● Problem statement:
Scan the data for "will" and copy each matching line.

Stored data
——

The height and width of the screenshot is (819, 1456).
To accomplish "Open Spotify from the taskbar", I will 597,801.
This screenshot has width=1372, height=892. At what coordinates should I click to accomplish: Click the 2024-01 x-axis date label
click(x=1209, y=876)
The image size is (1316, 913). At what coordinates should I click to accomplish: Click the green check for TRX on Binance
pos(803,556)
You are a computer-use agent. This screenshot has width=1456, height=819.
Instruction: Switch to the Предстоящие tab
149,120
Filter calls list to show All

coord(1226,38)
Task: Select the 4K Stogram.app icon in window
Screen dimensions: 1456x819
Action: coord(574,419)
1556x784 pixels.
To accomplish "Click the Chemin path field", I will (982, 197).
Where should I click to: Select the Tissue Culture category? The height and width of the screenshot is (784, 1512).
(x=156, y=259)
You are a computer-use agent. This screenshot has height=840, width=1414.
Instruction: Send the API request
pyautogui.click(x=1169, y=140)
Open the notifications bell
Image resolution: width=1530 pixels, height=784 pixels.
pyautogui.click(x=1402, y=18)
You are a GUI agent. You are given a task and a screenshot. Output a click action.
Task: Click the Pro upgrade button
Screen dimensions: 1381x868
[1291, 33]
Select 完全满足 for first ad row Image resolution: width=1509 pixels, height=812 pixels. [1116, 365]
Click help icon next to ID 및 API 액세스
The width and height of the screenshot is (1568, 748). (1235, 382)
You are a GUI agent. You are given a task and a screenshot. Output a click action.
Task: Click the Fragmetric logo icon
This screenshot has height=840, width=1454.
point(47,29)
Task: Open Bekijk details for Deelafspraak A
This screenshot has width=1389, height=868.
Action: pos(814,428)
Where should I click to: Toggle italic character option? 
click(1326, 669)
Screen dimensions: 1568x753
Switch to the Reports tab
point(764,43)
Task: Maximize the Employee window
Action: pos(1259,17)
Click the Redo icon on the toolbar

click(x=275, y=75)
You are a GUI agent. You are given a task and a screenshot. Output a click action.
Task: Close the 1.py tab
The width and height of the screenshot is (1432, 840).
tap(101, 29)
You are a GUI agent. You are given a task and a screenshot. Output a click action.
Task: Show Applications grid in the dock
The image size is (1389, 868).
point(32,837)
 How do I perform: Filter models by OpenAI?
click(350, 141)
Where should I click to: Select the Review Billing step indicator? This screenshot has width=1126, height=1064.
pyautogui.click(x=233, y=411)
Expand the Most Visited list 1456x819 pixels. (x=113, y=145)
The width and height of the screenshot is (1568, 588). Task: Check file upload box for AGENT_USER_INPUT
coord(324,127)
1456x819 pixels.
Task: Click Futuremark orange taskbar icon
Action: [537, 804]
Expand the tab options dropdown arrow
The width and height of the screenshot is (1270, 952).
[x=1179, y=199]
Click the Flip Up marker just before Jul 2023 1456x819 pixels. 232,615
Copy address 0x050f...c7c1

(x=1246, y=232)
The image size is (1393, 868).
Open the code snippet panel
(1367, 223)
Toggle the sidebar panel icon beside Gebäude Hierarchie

——

● Final answer:
To accomplish "Open Spotify from the taskbar", I will 597,801.
To accomplish "Click the Chemin path field", I will (982, 197).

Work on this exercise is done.